I have been pulling my hair out trying to figure out the pin out for the Smallbear/macron vactrols. I have a pair of 5ct3 work alikes for a compressor and I can't for the life of me figure out which leg of the LED side is the anode and which is the cathode.
The dot is on the opposite side of the letter (a "c" in this case) and is on the same side as the short leg. Normally I would just stick the long leg in the square PD and be done with it, but these things are screwy.
And I am also too breadboard incompetent to put a LED in series to figure it out that way.
Send help. Please!
You should be able to use the diode setting on a multimeter to determine the polarity. On the LED side of the vactrol, place the black probe on one lead, the red on the other. If you get a Vf reading no connect, you've got the orientation backward; if you get a reading in line with LED read outs, the anode is connected to red and cathode to black.
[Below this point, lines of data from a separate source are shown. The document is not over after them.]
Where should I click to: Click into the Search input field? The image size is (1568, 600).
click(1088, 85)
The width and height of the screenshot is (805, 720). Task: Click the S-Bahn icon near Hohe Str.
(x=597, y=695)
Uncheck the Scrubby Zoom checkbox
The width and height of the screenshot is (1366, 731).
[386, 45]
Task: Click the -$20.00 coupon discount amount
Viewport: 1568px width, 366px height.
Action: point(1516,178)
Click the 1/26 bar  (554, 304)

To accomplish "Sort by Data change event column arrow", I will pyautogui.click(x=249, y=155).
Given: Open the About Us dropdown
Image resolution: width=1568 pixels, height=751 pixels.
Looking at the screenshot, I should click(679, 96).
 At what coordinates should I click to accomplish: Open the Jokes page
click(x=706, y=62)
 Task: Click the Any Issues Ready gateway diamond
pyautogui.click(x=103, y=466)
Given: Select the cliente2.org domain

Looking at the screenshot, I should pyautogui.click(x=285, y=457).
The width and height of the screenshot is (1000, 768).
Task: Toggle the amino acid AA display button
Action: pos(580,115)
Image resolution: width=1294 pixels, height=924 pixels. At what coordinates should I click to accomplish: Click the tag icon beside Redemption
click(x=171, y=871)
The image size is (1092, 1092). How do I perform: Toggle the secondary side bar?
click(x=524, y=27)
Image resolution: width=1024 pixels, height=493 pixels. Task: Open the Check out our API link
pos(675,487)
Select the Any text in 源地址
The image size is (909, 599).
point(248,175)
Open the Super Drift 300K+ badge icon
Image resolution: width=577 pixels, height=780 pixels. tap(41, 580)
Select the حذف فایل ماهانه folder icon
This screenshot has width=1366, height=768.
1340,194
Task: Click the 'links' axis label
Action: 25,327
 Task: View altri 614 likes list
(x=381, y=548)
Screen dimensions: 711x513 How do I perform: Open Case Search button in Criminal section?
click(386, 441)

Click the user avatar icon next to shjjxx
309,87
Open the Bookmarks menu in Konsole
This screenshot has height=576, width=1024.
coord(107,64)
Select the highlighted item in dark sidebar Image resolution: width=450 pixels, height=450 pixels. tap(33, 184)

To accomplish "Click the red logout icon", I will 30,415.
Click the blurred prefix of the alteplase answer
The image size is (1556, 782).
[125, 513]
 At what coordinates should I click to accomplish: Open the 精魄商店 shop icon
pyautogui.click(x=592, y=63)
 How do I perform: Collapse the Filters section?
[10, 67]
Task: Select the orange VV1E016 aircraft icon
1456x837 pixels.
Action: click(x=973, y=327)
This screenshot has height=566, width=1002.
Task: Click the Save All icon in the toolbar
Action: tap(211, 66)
Quote from: benny_profane on March 07, 2020, 09:34:48 PM
You should be able to use the diode setting on a multimeter to determine the polarity. On the LED side of the vactrol, place the black probe on one lead, the red on the other. If you get a Vf reading no connect, you've got the orientation backward; if you get a reading in line with LED read outs, the anode is connected to red and cathode to black.
My multimeter reads the same in both configurations. In diode measuring setting, which works on normal diodes but not LED's I guess
That's really strange. What reading are you getting? Are you sure you're working with the LED side and not the LDR side?
Quote from: benny_profane on March 07, 2020, 10:37:24 PM
That's really strange. What reading are you getting? Are you sure you're working with the LED side and not the LDR side?
Yes, as long as the spot is on the LED side of the vactrol.
On the 5c4 works likes the spot indicates the positive leg of the LED, evidently. I actually made an LED light up on my breadboard..... I'm a real DIY person now
I've become lazy. I use my Peak Atlas DCA55 for detecting anode/kathode, these days.